"We're seeing amazing flows from the heart of the continent that had never been described before," said researcher Eric Rignot, a glaciologist at the University of California at Irvine and NASA's Jet Propulsion
Laboratory. "This is like seeing a map of all the oceans' currents for the first time."
Since the vast majority of Earth's ice is located on Antarctica, and melting polar ice sheets could potentially dramatically raise sea level, the new digital mosaic released on Thursday could help researchers understand how Antarctica might change under the steadily warming global climate.
Antarctica's ice sheet is made up of glaciers, which are essentially slowly flowing rivers of ice. The glaciers end in ice shelves, which float on the ocean's surface and occasionally spawn icebergs.

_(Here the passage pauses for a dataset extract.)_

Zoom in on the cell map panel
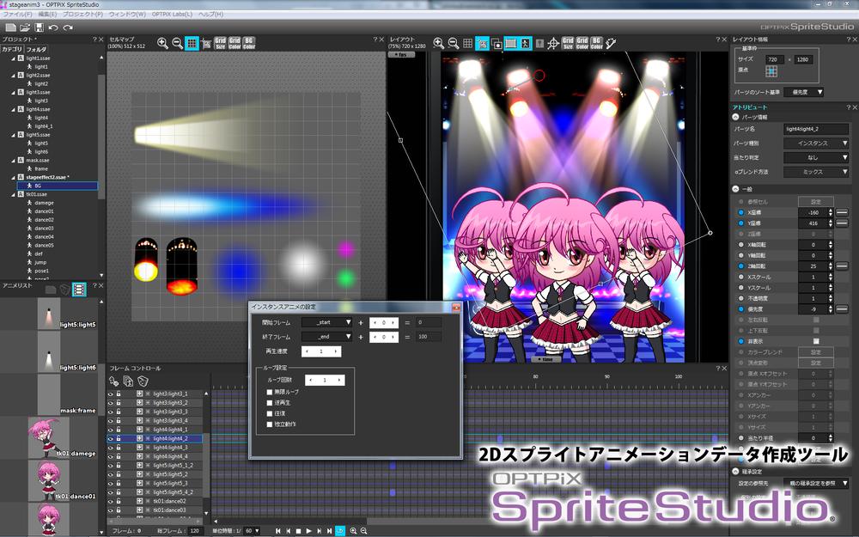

Conventionally, ground-based stations measure Antarctic ice movements, but there are relatively few stations compared with the size of the southernmost continent, which has led to an incomplete picture of these motions.
To look over all of Antarctica, the new map incorporated high-resolution satellite radar data of the continent's ice flows from the Canadian Space Agency, the European Space Agency and the Japan Aerospace Exploration Agency between 2007 and 2009.
It reveals that ice motions on Antarctica depend mostly on a vast, complex network of narrow rivers of ice reaching hundreds of miles over the whole of the continent.